Previously, McKenzie worked for almost a decade in Appalachian State University’s Belk Library and Information Commons as an archivist focused on materials in the W.L. Eury Appalachian Collection, a comprehensive, multidisciplinary collection of Appalachian folklore, music, history, literature and more.
He has worked with the Smithsonian Center for Folklife and Cultural Heritage as an archival and field researcher on American Ginseng traditions. Currently, he is a member of West Virginia Public Broadcasting’s “Inside Appalachia” Folkways Reporting Corps, documenting stories about regional music traditions in the Blue Ridge and the vice president of the North Carolina Folklore Society.
McKenzie is involved in the community surrounding the university, working with groups such as Junior Appalachian Musicians (JAM), Blue Ridge National Heritage Area, Blue Ridge Hall of Fame, Boone Area Community Radio and the Ashe County Arts Council. In 2020, he received an In These Mountains Apprenticeship to study fiddle traditions of the Virginia-North Carolina border with master fiddler, field recordist and radio host Paul Brown.

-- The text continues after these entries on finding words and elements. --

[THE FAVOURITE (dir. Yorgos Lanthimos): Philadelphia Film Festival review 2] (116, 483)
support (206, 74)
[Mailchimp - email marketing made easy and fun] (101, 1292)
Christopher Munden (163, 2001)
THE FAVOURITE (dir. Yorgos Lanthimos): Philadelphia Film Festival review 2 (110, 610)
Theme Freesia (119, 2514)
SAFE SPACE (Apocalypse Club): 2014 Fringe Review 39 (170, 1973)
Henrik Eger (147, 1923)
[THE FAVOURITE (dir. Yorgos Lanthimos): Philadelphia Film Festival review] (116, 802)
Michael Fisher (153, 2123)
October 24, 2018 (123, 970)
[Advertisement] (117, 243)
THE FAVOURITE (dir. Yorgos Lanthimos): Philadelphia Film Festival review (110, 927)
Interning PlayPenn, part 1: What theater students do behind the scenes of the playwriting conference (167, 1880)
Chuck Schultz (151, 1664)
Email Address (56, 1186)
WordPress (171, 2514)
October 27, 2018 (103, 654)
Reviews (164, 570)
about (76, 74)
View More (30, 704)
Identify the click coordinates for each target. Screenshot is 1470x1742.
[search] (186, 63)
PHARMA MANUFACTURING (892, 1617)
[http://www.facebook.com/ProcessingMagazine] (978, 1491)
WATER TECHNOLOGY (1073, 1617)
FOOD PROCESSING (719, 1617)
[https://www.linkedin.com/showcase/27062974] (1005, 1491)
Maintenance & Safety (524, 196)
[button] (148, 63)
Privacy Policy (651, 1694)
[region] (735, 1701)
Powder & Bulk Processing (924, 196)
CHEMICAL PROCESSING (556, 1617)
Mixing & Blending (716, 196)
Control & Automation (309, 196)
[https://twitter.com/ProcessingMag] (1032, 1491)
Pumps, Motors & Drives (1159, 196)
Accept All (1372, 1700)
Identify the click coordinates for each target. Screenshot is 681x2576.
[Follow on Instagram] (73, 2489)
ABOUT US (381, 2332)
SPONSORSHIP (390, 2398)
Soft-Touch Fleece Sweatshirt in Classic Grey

He is the author of “Otto Wood, the Bandit: The Freighthopping Thief, Bootlegger, and Convicted Murderer behind the Appalachian Ballads” (2021), published by the University of North Carolina Press. The book traces the history of Otto Wood, a criminal with roots in Wilkes County, North Carolina, who became a folk hero through media, balladry and political discourse in the early twentieth century. McKenzie also co-edited Appalachian Journal’s special issue on Appalachian Music, alongside Mark Freed and Dr. Sandra L. Ballard.
McKenzie earned an M.A. in Appalachian Studies (2012) and a B.S. in Applied and Public History (2010) from Appalachian State University. Additionally, he holds an M.L.I.S. from the University of North Carolina at Greensboro.